The funding will provide property owner incentives, coordinated landlord engagement, and strong tenancy support to individuals who are discharging from New Hampshire Hospital or other psychiatric residential facilities and hold an active Housing Bridge Subsidy Program voucher.

“Part of Mission Zero is about ensuring that people leaving inpatient psychiatric care have the support they need to be successful, and that starts with safe and stable housing,” said DHHS Commissioner Lori Weaver. “Access to low-barrier, supportive housing with wraparound services is one of the most effective ways to provide stability to patients and improve their quality of life. We continue to work with our community partners to develop solutions that can help people transition safely back into community-based settings and help prevent future crises.”

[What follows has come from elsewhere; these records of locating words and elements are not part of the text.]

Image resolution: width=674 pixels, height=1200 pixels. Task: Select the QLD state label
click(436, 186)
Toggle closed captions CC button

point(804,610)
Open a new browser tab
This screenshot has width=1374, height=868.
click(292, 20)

Concord Community Music School and Concord High School 10th grade student Dylan Stewart played the keyboard piano for the council at the beginning of the meeting, including the theme from “The Sting.”

Sununu also recognized WREN, an acronym for Women’s Rural Entrepreneurial Network upon its 30th anniversary. The organization is based in Bethlehem.

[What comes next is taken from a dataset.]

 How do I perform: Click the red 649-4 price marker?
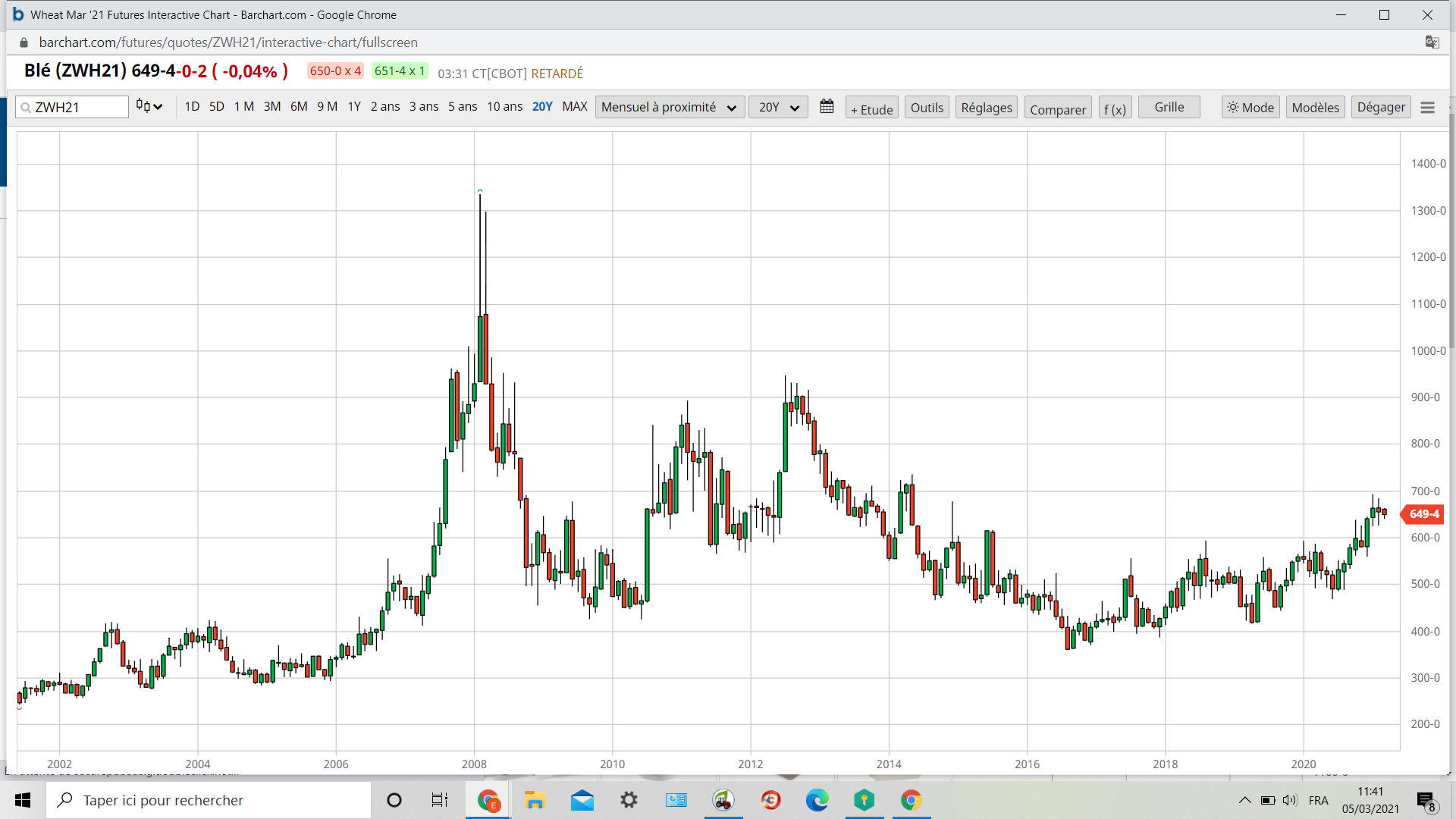tap(1423, 514)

Pam Sullivan, its executive director, said the organization was founded by a group of three women who realized the women of the north country did not have opportunities as in other areas of the state to earn money for their crafts and needed an entrepreneurial network and gallery. The organization was also central to redevelopment of the downtown of Bethlehem.


The governor swore in two Republicans who won House seats in special elections last week.

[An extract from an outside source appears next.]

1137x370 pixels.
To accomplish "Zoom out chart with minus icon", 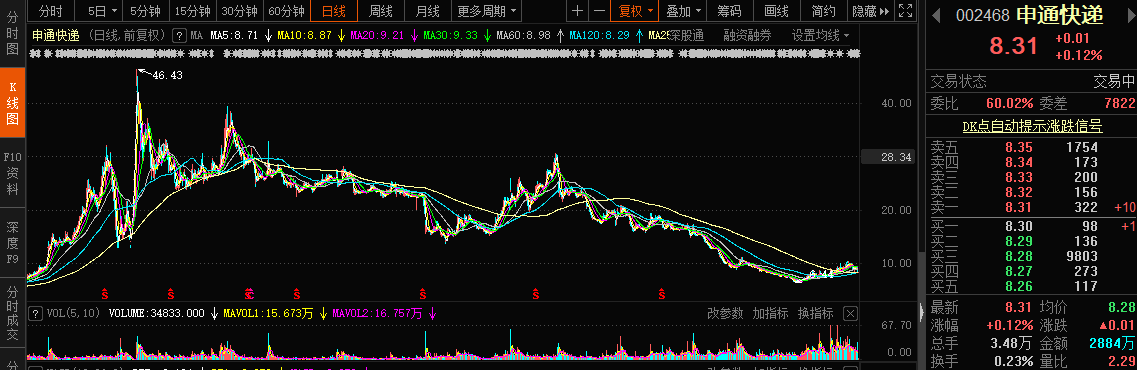I will [599, 11].
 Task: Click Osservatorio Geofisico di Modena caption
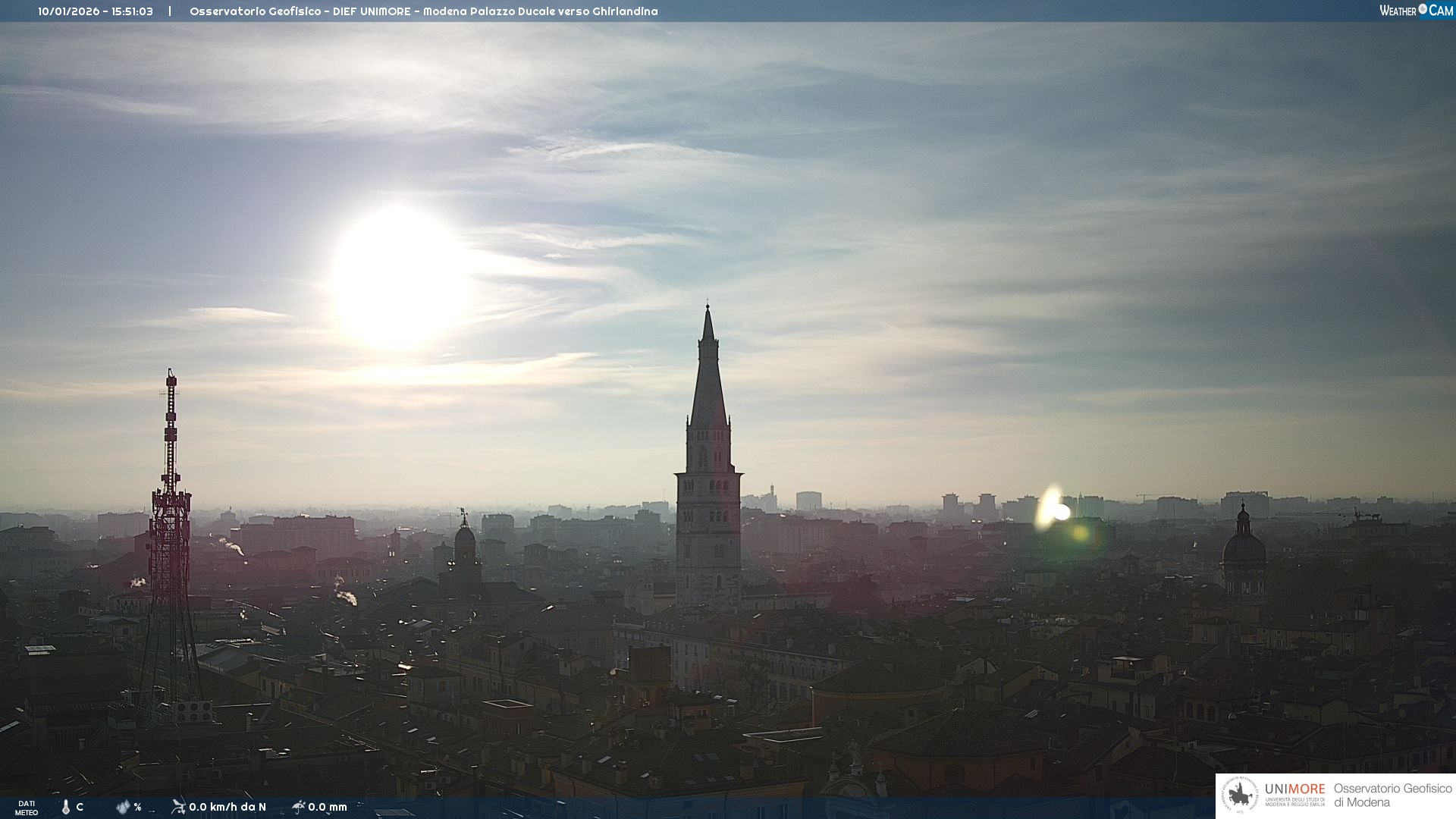click(x=1392, y=795)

State Rep. Sean C. Durkin of Northumberland will complete the unexpired term of former Rep. Troy Merner, R-Lancaster who resigned and is now facing charges he voted illegally when he moved out of the district.

That was for Coos County District 1 including Dalton, Lancaster, Northumberland, Stratford, over Democrat Cathleen A. Fountain of Dalton.

Michael Murphy of Gorham was also sworn in and will represent the voters in Coos County District 6.


Brian T. Tucker of Hopkinton resigned as justice for the New Hampshire Superior Court as he is reaching mandatory retirement age.

Lori Weaver was confirmed as the commissioner for the Department of Health and Human Services through February, 2028 at a salary of $161,791.

Lori Harnois was nominated to continue as director of the Division of Travel and Tourism Development within the Department of Business and Economic Affairs. 

Patrick McGonagle of Gilford was nominated as the Belknap County member of the Fish and Game Commission and Andrew Livernois of New Hampton was nominated as justice for the New Hampshire Superior Court.

Sean Toomey of Warner was nominated for reappointment to be the state Fire Marshal.


The council agreed to buy a house and land adjacent to Crawford Notch State Park.

Executive Councilor Joe Kenney of Wakefield, a Republican, asked if the state parks had the resources to keep up a house on approximately half an acre of land in Hart’s Location.

The property is being sold by William J. King, trustee of the King Family Revocable Trust, and is an in-holding to Crawford Notch State Park and located on the westerly end of Arethusa Fall Road.

The sale amount is $555,000, and paid for through the Parks Fund, said Sarah Stewart, commissioner of the Department of Cultural and Natural Resources. 

Stewart said the house is in excellent condition and will be used as a public rental within parks.